Available data ->

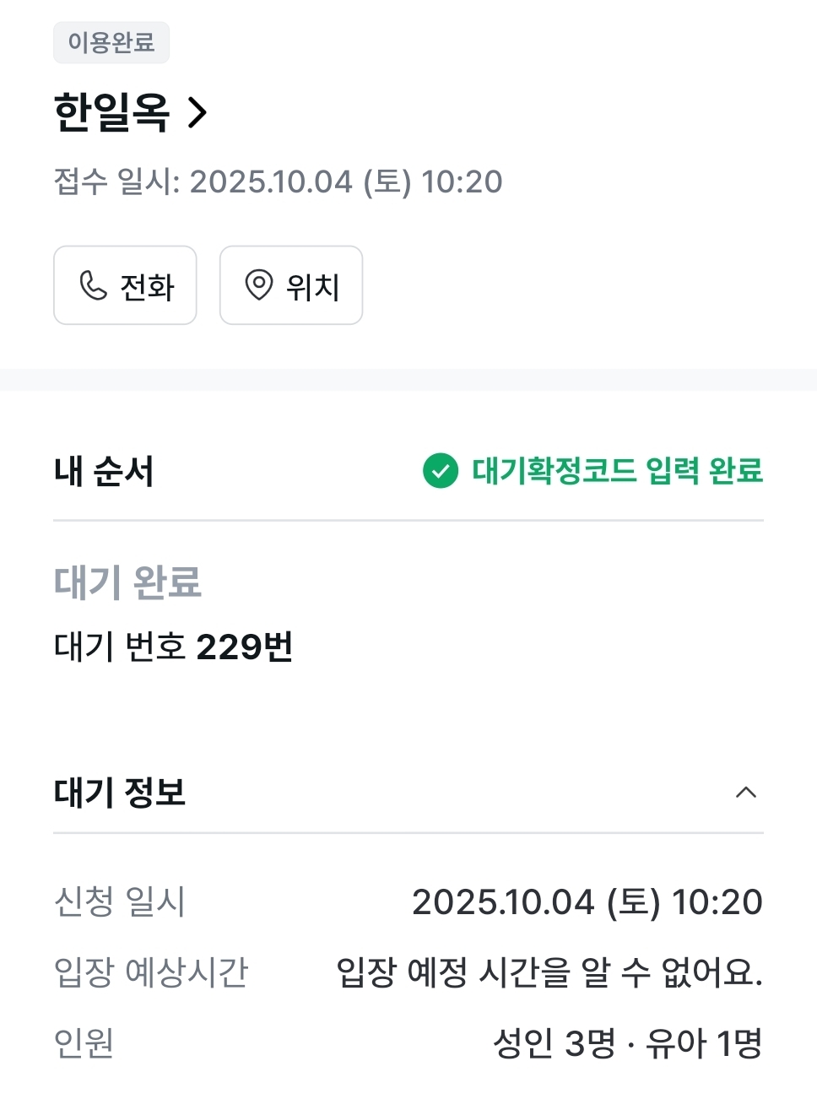Select the 입장 예정 시간을 알 수 없어요 text
Viewport: 817px width, 1099px height.
coord(549,972)
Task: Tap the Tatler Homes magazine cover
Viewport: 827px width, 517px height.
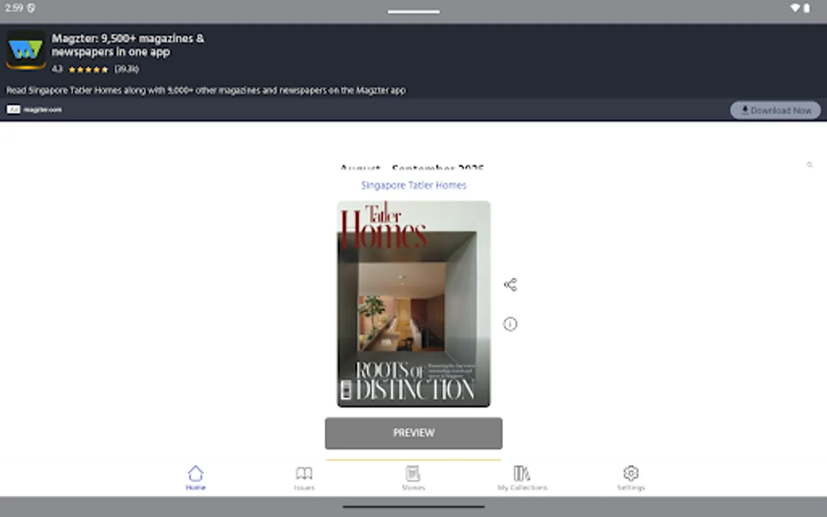Action: 413,303
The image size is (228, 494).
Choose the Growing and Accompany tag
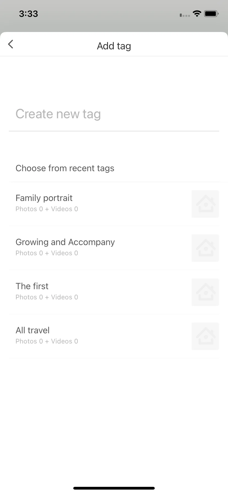[114, 248]
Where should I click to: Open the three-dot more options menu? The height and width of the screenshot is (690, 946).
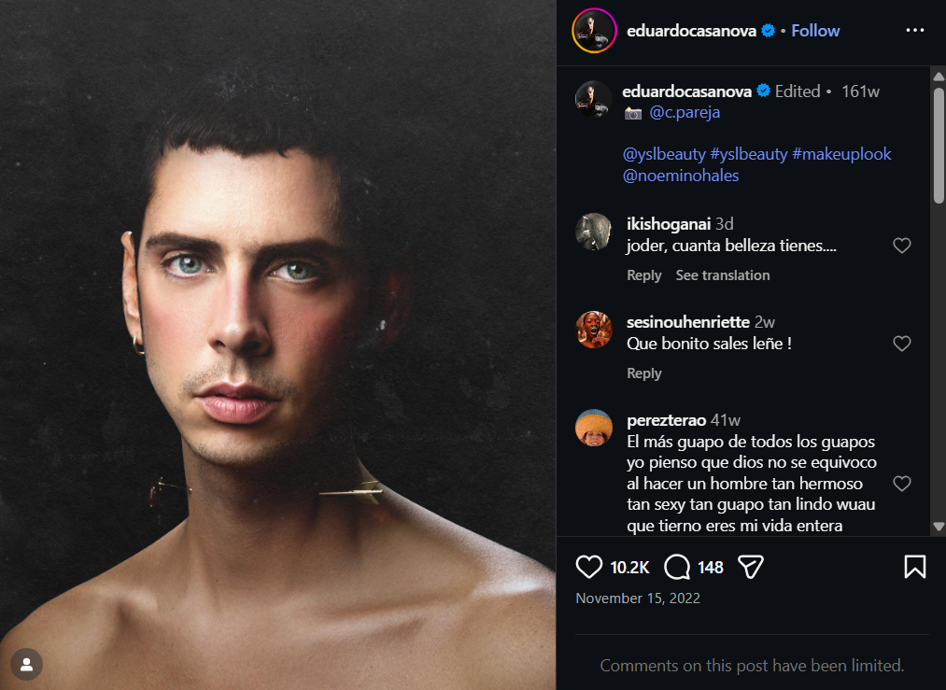pyautogui.click(x=914, y=31)
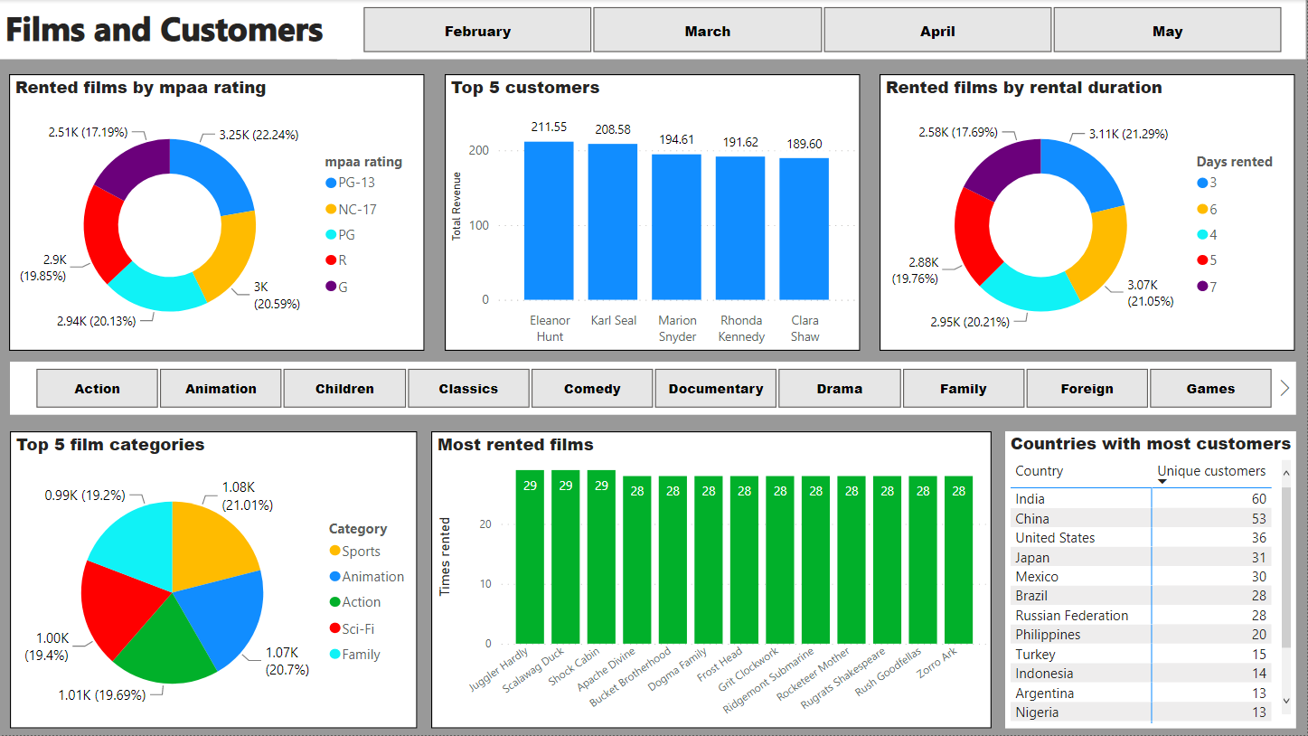Apply the May month filter
This screenshot has height=736, width=1308.
tap(1167, 30)
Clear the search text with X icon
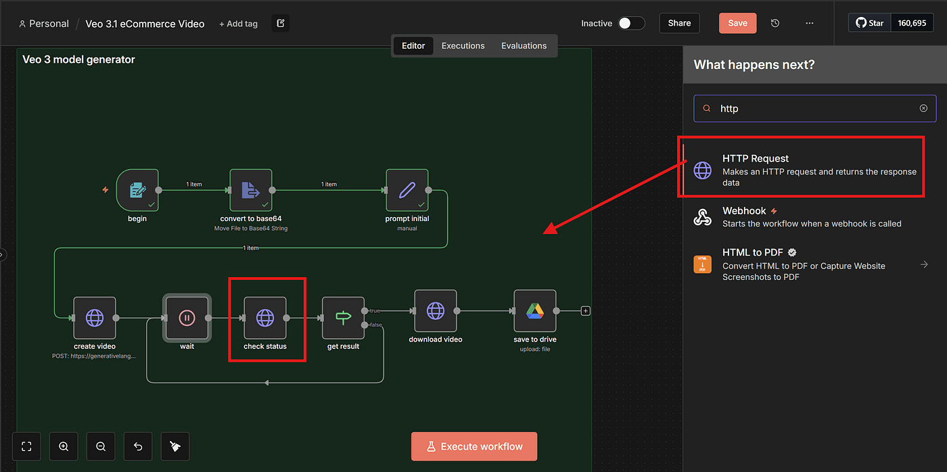The width and height of the screenshot is (947, 472). (923, 108)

Goal of the exercise -> From the line containing "Task: Tap the Tatler Homes magazine cover" down to the last line of the entries above, set down every line exactly. Omit all pictures.

Answer to the problem ->
Task: Tap the Tatler Homes magazine cover
Viewport: 827px width, 517px height.
Action: 413,303
The image size is (228, 494).
Choose the Growing and Accompany tag
[114, 248]
Where should I click to: Open the three-dot more options menu? The height and width of the screenshot is (690, 946).
pyautogui.click(x=914, y=31)
Apply the May month filter
This screenshot has height=736, width=1308.
tap(1167, 30)
Clear the search text with X icon
The width and height of the screenshot is (947, 472). (923, 108)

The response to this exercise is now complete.